§ **STATED GOAL**
Find every line in the items below that contains the word "green" and copy each such line in full. Matching is case-sensitive.

§ **RECORDS FOR THIS EXERCISE**
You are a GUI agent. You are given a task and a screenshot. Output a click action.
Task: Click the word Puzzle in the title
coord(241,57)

--

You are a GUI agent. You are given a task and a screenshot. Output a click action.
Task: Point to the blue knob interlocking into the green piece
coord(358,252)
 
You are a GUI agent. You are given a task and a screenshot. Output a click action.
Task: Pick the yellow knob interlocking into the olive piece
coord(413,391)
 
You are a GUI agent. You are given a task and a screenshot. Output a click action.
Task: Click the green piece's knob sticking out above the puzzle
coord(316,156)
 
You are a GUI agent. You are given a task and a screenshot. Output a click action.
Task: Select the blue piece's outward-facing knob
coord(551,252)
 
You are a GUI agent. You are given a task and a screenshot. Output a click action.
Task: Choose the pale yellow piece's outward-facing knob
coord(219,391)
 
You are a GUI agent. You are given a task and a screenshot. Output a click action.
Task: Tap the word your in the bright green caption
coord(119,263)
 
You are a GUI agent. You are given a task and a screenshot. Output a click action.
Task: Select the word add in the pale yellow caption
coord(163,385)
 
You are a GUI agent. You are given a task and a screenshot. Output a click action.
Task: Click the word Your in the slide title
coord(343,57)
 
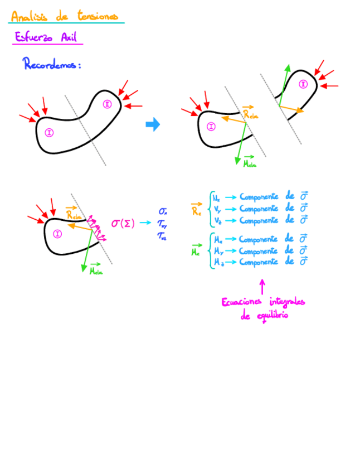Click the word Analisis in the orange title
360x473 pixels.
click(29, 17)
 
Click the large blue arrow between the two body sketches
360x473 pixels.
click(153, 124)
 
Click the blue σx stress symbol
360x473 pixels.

§ **EXERCISE SOLUTION**
Task: Point to the blue knob interlocking into the green piece
Task: Click the green piece's knob sticking out above the puzzle
Task: Tap the word your in the bright green caption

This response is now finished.